Written by By Katie Smith Milway .
Published in 2008 by Kids Can Press.

One Hen is the inspiring story Kojo, a young boy from Ghana, Africa. Kojo and his widowed mother collect firewood to sell. They live:

in a mud-walled house with an open fire for cooking. Beside it is a garden where they grow their own food. They never have much money or much to eat.

The families in Kojo’s village come up with an idea. Each family contributes a small amount of savings so that one family at a time can borrow the money to buy “something important.” Kojo’s mother uses the loan to buy a cart with which to carry firewood to the marketplace as well as rent out to those who need to transport items. His mother allows Kojo to have the “few coins left over” to buy something also. He decides to buy one hen and sell the eggs at the market.

Slowly, slowly, Kojo’s egg money grows. After two months he saves enough to pay his mother back. In four months he has enough to buy another hen. Now Kojo can sell five eggs a week . . .

One year later, Kojo has twenty-five hens. He is able to save enough money to return to school. Eventually he wins a scholarship to an agricultural college where he learns about farming. After college, Kojo starts a poultry farm. Over the years the farm grows—eventually employing villagers.

In an afterword, readers learn that the real Kojo—and inspiration for the story—is Kwabena Darko. Kwabena, like Kojo, lost his father at an early age. With the help of a scholarship, he attended college and later started a poultry business.

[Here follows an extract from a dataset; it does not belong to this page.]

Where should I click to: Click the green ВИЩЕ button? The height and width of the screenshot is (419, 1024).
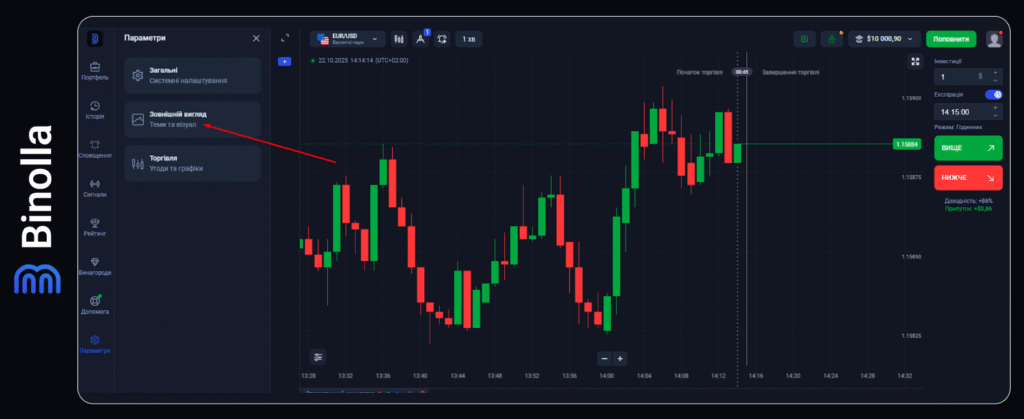(967, 148)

As he became successful, he never forgot how important it was to make loans available to people who wanted to start their own businesses, and he knew that banks were nervous about such loans. So he decided to start Sinapi Aba (Mustard Seed) Trust to give out loans. The loans were small, only about $200 each, but they made a big difference. In 2006, Sinapi Aba provided loans to more than 50,000 Ghanaians, mostly for small businesses such as selling fruit or firewood, sewing clothes, baking snacks, transporting goods or raising small livestock, like the hen that Kojo bought . . .Today, Sinapi Aba is part of the global microfinance nonprofit organization Opportunity International.

Milway does an outstanding job taking an adult topic—microlending—and weaving it into a child-friendly tale. The illustrations are equally inspiring. Fernandes’s exuberant, acrylic paintings, done in a rich, colorful pallet, burst off the page. Both text and artwork combine to paint a vivid, moving story of courage, cooperation, and community.